Saskatchewan: un manifestant autochtone peut rester dans son tipi près du parlement

REGINA — Un juge de la Saskatchewan a décidé qu’un Métis pouvait rester sur la pelouse de l’Assemblée législative pour y poursuivre sa grève de la faim afin de dénoncer le nombre élevé de suicides dans le nord de la province.

Le gouvernement s’est adressé à la cour pour déloger Tristen Durocher, un jeune homme de 24 ans qui a installé son tipi dans le parc Wascana de Regina.

Il y est arrivé à la fin du mois de juillet après avoir parcouru à pied un trajet de 600 kilomètres à partir du nord de la Saskatchewan pour sensibiliser le public aux suicides dans la région.

Les avocats représentant le gouvernement ont soutenu que M. Durocher enfreignait les règlements du parc qui interdisent le camping de nuit et que sa présence présentait un risque pour la sécurité.

L’avocat de M. Durocher a déclaré la semaine dernière que le jeune homme observait un jeûne cérémonial qui se terminera dimanche et qu’il était protégé par la Charte canadienne des droits et libertés parce qu’il est autochtone.

Le juge Graeme Mitchell, de la Cour du Banc de la Reine, a rejeté la demande du gouvernement visant à obtenir une ordonnance du tribunal pour expulser Tristen Durocher, affirmant que les règlements administratifs du parc et l’avis d’intrusion qui lui a été remis sont inconstitutionnels.

Dans sa décision écrite publiée vendredi, le juge Mitchell souligne que les règlements du parc ne prévoient pas d’exemptions pour permettre «l’expression politique et spirituelle protégée par la Constitution comme celle qui est en cause dans cette affaire».

Il a décrété que les règles étaient «inopérantes» et a donné à la Commission de la capitale provinciale et à l’autorité du parc Wascana, qui contrôlent l’espace, six mois pour rédiger de nouveaux règlements.

Le juge souligne que le site web du parc reconnaît qu’il est situé sur des territoires autochtones cédés au gouvernement fédéral et abritant différentes nations autochtones, y compris les Métis.
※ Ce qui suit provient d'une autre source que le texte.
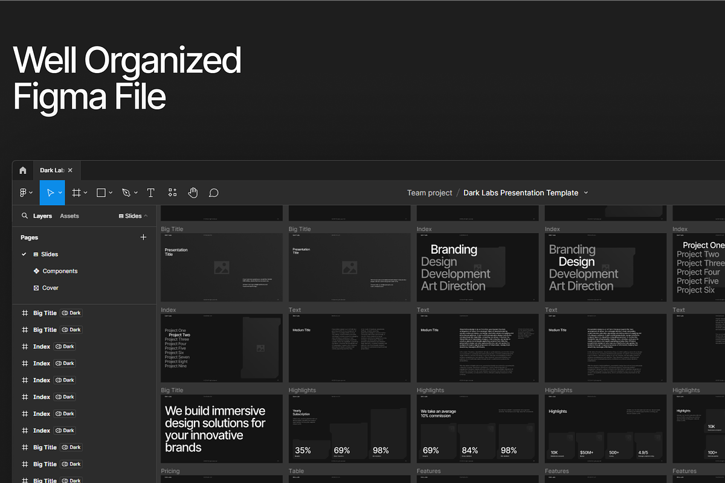Select the Text tool
Screen dimensions: 725x483
(151, 193)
M. Mitchell a reconnu le fait que les terres ancestrales sont importantes pour les peuples autochtones lorsqu’ils pratiquent leur spiritualité.
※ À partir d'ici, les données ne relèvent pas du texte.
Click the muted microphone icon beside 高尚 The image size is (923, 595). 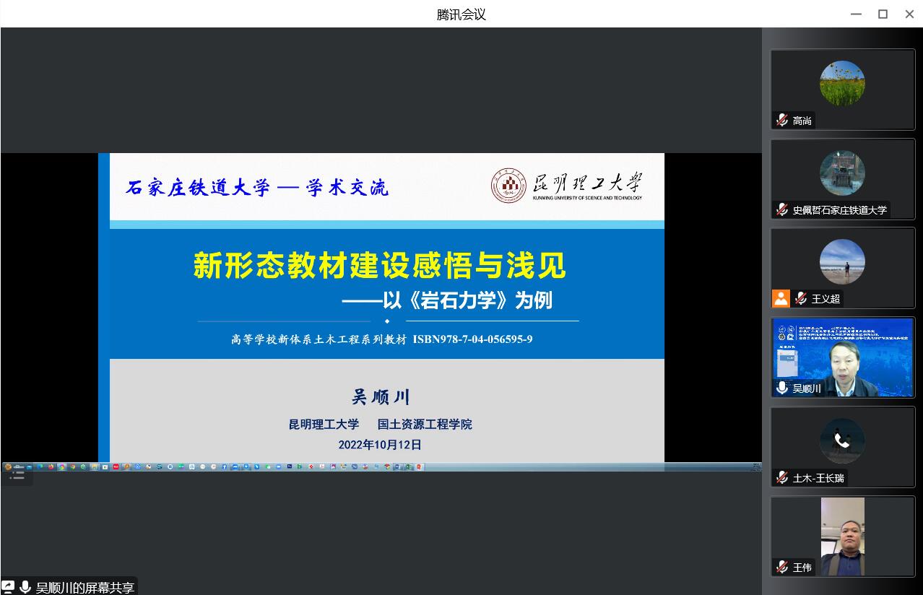click(x=782, y=121)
Il a également déclaré que le droit de Tristen Durocher à la liberté d’expression avait été violé et qu’une place publique est un endroit où une personne peut légitimement se rendre pour «exprimer sa dissidence publique».
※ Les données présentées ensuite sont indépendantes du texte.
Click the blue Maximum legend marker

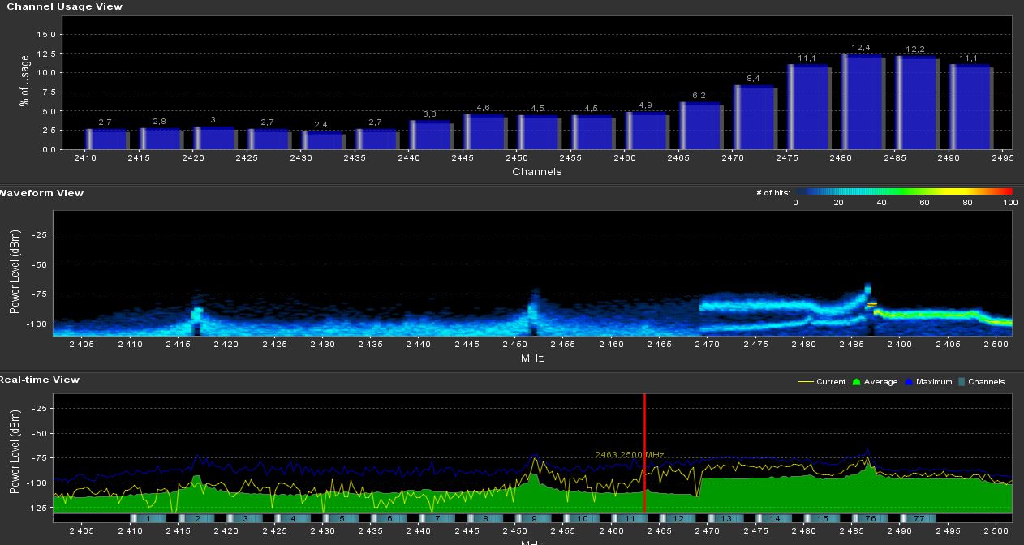pos(909,382)
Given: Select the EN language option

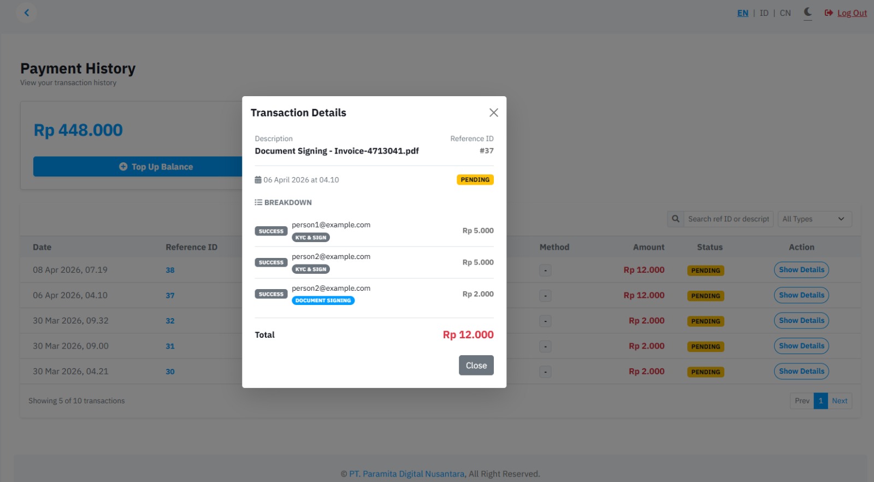Looking at the screenshot, I should [742, 13].
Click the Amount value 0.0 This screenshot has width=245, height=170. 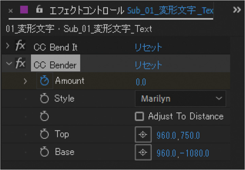141,82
«À mon avis, la pelouse ouest du territoire de la législature de la Saskatchewan se qualifie manifestement de place publique. En fait, je ne peux penser à aucun autre espace qui mérite davantage une telle qualification», écrit le juge dans sa décision.

Il y a deux ans, un autre juge avait statué que la police de Regina pouvait déloger un camp de protestation autochtone du parc après que le gouvernement provincial eut présenté une demande similaire.

Le juge Mitchell a estimé que ce cas précédent était différent parce qu’il y avait un groupe de tipis plutôt qu’un seul, et que la situation actuelle implique un jeûne cérémonial.

«À mon humble avis, le jeûne cérémonial de Tristen représente une tentative, quoique petite et personnelle, de nous encourager tous à avancer un peu plus loin dans notre parcours national.»